>> Begin EXCERPTED RECORDS

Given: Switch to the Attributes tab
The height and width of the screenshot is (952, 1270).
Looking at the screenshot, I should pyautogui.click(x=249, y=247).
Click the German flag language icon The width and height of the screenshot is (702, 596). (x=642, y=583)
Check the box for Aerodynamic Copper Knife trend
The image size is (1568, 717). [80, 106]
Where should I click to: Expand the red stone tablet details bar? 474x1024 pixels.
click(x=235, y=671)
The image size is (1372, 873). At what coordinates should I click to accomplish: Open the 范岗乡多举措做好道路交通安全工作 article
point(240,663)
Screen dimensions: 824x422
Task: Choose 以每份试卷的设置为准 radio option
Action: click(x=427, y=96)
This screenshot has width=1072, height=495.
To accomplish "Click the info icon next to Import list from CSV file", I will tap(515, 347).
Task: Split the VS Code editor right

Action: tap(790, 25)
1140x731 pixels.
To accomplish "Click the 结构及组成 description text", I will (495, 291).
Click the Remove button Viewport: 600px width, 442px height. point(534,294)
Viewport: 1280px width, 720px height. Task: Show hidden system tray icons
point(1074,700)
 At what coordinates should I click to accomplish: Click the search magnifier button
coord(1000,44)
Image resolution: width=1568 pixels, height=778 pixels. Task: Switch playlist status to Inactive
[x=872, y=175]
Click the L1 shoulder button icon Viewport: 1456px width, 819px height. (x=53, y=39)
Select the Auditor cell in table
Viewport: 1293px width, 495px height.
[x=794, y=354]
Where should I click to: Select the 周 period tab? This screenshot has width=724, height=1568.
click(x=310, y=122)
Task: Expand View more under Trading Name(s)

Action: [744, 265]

>> End EXCERPTED RECORDS

* [GIVEN PROBLEM]: Copy out every line of the records above that contains the string "pixels", treating uppercase and lowercase as different.

* [ANSWER IN FULL]:
Where should I click to: Expand the red stone tablet details bar? 474x1024 pixels.
1140x731 pixels.
Image resolution: width=1568 pixels, height=778 pixels. Task: Switch playlist status to Inactive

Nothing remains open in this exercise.